In the records below, how many lines contain the string "section"? Case counts, and the reply should be only the number.

(The data)
● ● ● ● ●

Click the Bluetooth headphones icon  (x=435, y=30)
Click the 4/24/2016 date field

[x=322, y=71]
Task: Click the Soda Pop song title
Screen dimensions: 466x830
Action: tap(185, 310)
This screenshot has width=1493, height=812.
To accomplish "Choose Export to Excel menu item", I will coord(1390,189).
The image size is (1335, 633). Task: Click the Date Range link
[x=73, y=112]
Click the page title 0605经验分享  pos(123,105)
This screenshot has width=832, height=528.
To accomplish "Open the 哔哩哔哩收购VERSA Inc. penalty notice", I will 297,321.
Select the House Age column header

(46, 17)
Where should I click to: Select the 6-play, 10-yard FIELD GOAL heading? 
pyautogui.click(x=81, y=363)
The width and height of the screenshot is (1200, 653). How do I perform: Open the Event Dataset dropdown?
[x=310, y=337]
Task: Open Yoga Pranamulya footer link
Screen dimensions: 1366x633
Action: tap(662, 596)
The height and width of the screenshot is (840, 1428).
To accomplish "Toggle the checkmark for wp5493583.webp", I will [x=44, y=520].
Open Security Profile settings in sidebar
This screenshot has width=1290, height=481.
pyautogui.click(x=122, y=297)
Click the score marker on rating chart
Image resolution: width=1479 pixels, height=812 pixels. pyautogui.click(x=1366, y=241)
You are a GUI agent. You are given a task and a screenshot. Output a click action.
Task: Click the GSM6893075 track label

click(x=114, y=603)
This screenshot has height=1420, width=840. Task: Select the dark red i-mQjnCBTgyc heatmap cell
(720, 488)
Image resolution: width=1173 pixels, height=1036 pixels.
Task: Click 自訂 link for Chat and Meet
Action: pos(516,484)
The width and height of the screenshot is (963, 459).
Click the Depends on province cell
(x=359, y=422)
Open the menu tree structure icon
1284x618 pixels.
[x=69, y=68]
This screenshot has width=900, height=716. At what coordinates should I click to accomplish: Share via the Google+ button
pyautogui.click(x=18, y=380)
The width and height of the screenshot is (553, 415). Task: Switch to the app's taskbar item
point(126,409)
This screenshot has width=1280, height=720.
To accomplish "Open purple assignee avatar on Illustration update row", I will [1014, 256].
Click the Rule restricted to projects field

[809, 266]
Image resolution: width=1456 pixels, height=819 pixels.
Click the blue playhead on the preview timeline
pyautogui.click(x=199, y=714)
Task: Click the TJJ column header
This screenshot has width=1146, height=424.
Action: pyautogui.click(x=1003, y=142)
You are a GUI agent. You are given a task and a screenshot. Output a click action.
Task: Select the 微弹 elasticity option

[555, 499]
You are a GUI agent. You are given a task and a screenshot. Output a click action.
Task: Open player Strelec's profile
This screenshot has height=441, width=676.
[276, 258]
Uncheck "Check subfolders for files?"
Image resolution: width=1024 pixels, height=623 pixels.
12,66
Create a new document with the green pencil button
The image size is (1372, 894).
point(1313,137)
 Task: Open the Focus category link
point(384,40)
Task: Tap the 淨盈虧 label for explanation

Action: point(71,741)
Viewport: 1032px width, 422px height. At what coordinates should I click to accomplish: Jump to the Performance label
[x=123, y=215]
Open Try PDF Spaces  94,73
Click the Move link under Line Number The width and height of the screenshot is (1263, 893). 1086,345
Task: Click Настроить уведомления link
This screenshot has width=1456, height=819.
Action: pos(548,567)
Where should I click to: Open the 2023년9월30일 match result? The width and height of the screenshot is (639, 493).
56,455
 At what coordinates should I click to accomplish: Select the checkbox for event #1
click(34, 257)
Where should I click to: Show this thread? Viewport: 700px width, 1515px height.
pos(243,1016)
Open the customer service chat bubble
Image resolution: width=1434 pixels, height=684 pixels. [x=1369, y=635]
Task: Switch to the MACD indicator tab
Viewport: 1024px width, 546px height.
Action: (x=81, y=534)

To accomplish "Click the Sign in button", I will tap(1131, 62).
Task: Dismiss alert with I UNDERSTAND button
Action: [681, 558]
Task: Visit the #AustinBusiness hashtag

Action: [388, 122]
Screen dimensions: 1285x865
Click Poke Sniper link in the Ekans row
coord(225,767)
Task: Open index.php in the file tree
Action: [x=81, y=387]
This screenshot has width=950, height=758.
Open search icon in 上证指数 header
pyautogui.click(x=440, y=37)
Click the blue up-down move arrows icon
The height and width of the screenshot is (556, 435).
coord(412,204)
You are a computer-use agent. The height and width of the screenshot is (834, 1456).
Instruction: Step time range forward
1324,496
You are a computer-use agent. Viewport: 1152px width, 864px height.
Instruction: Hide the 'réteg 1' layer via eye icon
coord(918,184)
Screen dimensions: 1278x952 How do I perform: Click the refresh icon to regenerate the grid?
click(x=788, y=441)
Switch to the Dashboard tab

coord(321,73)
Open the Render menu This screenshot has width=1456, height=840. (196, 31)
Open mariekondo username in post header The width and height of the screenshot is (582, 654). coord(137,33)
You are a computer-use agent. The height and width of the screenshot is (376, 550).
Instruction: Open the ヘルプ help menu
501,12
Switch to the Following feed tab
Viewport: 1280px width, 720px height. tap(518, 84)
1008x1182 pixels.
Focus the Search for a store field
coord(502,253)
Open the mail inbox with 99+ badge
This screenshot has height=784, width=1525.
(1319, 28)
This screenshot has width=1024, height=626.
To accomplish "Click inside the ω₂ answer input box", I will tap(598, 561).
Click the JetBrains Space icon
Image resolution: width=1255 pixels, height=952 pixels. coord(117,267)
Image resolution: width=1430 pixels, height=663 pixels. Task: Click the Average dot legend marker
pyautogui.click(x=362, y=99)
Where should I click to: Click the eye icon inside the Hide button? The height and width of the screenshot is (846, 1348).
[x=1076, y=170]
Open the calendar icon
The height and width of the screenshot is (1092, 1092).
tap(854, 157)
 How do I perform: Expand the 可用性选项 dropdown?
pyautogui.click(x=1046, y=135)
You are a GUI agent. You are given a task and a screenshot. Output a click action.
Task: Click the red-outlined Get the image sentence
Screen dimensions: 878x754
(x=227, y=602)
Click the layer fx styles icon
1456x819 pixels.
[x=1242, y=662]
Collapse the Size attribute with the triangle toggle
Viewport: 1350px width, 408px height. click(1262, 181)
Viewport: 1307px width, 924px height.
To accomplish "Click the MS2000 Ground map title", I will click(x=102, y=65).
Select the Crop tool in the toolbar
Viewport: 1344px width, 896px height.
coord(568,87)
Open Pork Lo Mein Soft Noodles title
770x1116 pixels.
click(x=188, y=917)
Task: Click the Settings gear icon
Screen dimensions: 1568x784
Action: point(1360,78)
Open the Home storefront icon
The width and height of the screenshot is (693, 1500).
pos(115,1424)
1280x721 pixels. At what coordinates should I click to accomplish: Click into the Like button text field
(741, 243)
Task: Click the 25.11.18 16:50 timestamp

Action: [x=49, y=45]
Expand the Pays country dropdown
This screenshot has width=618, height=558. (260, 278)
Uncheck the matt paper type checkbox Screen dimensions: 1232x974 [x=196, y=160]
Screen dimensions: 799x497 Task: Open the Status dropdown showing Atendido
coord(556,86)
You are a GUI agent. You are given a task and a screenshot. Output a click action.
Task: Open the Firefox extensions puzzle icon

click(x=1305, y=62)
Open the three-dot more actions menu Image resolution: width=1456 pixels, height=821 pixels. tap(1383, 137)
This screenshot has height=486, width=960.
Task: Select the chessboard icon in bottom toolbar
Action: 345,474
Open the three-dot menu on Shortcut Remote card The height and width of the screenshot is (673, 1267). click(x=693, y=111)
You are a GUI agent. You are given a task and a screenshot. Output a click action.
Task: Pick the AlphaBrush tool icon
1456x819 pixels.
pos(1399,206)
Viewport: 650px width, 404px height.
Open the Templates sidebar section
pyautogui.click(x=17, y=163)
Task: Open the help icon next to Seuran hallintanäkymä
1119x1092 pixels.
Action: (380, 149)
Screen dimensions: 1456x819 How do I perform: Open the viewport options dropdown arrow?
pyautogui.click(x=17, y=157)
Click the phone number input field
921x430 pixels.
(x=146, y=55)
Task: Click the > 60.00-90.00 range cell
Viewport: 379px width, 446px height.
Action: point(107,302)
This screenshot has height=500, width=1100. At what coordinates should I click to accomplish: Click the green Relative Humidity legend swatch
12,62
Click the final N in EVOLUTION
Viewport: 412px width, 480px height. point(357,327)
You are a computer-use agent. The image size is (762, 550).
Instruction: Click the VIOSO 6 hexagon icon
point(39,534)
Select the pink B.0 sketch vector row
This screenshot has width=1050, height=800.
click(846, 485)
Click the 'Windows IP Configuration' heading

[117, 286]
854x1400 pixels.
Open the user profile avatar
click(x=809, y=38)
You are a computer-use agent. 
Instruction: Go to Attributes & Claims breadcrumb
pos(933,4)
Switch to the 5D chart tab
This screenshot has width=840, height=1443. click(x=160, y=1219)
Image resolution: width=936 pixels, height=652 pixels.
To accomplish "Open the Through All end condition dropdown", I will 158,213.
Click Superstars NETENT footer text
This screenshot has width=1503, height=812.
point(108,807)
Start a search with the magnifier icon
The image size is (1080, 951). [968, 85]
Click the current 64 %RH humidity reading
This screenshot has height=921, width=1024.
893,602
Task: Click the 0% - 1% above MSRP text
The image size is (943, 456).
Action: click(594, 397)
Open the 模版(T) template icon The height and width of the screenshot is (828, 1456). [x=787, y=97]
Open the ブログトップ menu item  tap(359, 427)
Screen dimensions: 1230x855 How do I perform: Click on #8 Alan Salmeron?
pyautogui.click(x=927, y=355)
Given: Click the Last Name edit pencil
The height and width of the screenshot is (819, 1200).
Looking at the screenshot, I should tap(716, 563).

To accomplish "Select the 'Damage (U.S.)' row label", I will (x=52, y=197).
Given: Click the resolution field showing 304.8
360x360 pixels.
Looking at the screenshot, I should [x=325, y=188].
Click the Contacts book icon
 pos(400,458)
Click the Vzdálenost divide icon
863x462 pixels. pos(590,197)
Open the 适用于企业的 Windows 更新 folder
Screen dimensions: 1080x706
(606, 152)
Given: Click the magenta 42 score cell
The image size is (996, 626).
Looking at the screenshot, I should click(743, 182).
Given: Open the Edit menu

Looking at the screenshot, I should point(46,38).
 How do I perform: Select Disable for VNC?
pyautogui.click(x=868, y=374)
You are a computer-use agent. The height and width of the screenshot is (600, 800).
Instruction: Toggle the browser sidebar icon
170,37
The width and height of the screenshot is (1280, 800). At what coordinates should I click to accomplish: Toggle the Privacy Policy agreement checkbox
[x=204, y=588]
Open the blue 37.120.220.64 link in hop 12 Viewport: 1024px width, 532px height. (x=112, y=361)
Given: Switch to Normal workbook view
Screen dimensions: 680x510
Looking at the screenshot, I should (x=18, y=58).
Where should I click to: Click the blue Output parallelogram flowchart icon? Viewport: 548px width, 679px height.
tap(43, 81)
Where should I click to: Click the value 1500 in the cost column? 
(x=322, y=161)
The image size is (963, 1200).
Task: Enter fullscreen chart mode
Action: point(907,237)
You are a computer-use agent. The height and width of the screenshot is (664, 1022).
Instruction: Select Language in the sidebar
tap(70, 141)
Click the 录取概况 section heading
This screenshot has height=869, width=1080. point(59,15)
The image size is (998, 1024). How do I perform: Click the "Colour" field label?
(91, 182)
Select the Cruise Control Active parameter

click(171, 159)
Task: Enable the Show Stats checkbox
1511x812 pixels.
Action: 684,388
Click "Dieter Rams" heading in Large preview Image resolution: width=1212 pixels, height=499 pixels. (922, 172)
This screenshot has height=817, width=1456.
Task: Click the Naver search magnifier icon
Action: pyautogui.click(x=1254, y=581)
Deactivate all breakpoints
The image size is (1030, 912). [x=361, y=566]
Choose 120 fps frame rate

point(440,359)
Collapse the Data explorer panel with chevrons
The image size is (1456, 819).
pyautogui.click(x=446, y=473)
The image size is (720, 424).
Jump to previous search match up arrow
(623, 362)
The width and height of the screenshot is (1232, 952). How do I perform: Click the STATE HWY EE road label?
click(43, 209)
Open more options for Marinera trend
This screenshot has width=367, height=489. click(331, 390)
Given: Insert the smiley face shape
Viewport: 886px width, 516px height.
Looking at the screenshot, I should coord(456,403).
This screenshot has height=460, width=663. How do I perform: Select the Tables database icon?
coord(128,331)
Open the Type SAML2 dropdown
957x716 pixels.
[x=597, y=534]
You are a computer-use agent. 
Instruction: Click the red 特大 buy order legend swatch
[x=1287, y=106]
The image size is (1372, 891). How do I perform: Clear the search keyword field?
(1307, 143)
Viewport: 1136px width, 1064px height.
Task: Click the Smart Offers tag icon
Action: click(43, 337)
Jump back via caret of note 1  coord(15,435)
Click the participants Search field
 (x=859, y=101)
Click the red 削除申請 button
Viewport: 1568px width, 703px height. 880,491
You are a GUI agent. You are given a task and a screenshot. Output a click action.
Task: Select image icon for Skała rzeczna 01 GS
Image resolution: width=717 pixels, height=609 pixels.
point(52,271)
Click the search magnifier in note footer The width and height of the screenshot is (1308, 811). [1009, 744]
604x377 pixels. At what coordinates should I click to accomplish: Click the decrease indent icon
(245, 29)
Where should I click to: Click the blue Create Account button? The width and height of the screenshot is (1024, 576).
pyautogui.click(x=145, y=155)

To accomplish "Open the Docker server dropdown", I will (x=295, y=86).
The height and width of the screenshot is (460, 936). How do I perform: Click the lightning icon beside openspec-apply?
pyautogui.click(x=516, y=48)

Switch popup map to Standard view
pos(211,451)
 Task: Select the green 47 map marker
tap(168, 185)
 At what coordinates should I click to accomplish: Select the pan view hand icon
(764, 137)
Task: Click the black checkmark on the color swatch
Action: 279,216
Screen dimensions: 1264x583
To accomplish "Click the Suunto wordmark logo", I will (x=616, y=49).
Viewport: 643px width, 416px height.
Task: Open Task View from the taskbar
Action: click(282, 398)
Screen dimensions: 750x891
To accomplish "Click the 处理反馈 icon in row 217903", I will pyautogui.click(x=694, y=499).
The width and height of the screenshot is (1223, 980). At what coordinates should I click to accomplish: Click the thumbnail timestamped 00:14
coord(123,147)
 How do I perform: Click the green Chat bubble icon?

● ● ● ● ●

(Expected answer)
2